Wer die erschütternde Episode in seinem Leben als Geschichte der Gesundung »redemption story« erzählen kann, dem geht es nachhaltig besser.

„Es war das schlimmste Wochenende meines Lebens, und die Monate danach waren furchtbar.“ Nach einem ausgelassenen Abend mit ihrem Ex-Freund macht die junge Frau den Fehler, noch mit hoch in sein Zimmer zu kommen. Dort vergewaltigt er sie. Danach ist sie wie apathisch. „Ich war in einem Zustand des Unglaubens und Schocks.“ Jeden Morgen wird sie von einer Verzweiflung geweckt, wie sie sie nie zuvor empfunden hat. Sie fühlt sich schuldig, voller Scham. Doch sie kommt darüber hinweg.

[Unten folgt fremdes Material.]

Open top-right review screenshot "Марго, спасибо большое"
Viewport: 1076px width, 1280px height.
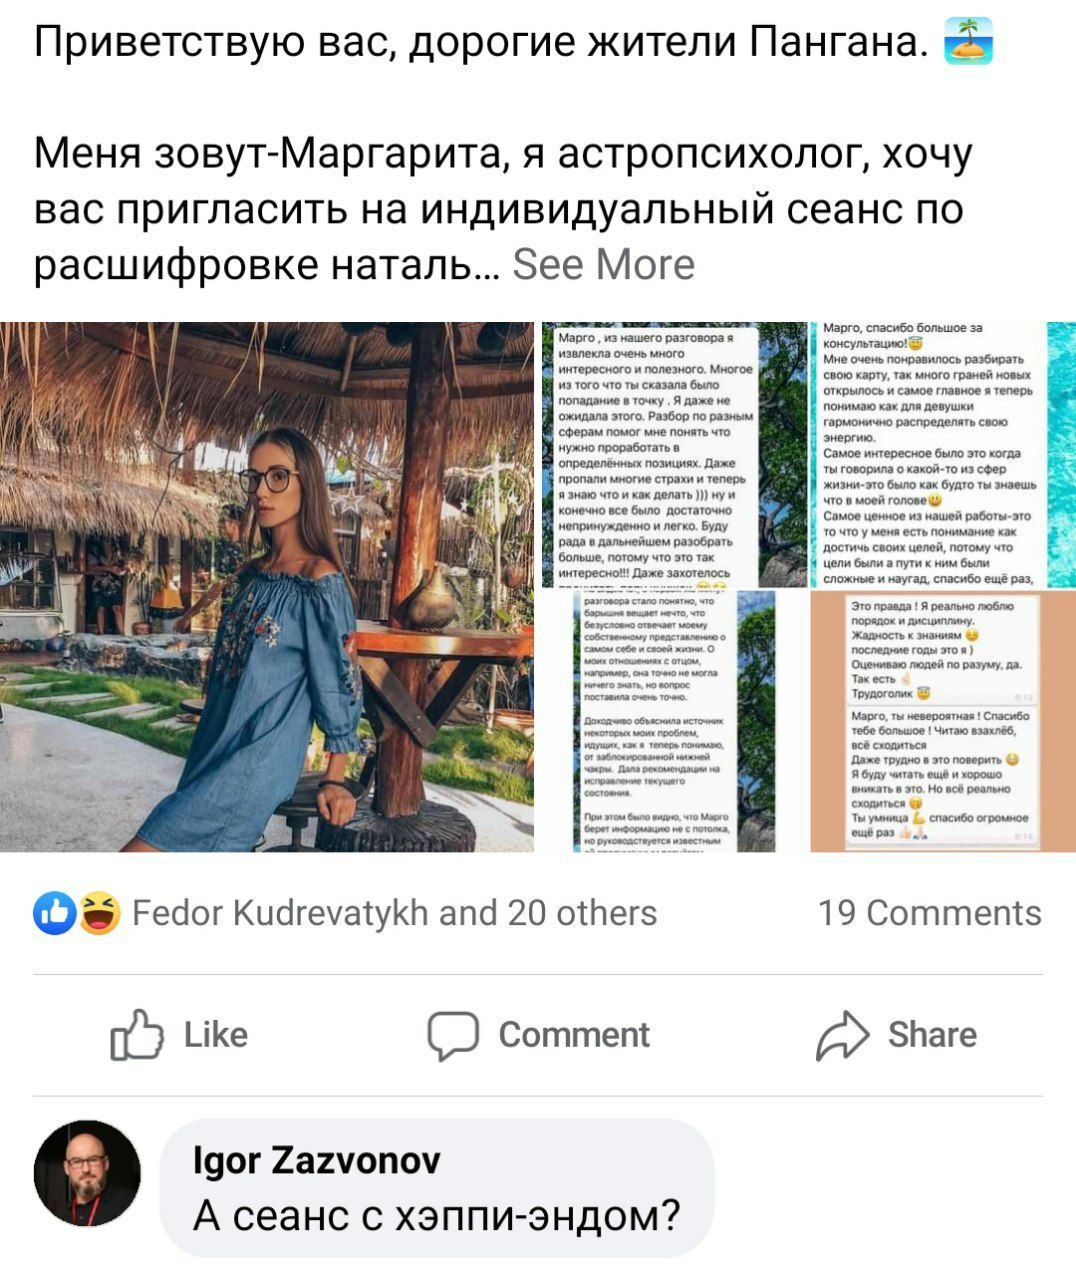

Dies ist eine der autobiografischen Episoden, die 144 Studierende für ein Forschungsteam der Universitäten von North Carolina und Dayton niederschrieben. Sie wurden gebeten, eine Episode von einem Höhepunkt und einem Tiefpunkt ihres Lebens zu erzählen. Während die heiteren Gipfelerlebnisse ohne erkennbaren Einfluss blieben, hatten es die Tiefpunkte in sich. Wie sich herausstellte, stand eine bestimmte Dramaturgie dieser Geschichten von damals in Verbindung mit dem Wohlergehen von heute: Wer diese erschütternde Episode und ihre Folgen für das eigene Leben als eine Geschichte der Gesundung (redemption) erzählte, aus der er erschüttert, aber gereifter und sogar seelisch gefestigter hervorging, dem ging es tatsächlich besser. Diese Personen waren zufriedener mit ihrem Leben und fühlten sich wohler in ihrer Haut.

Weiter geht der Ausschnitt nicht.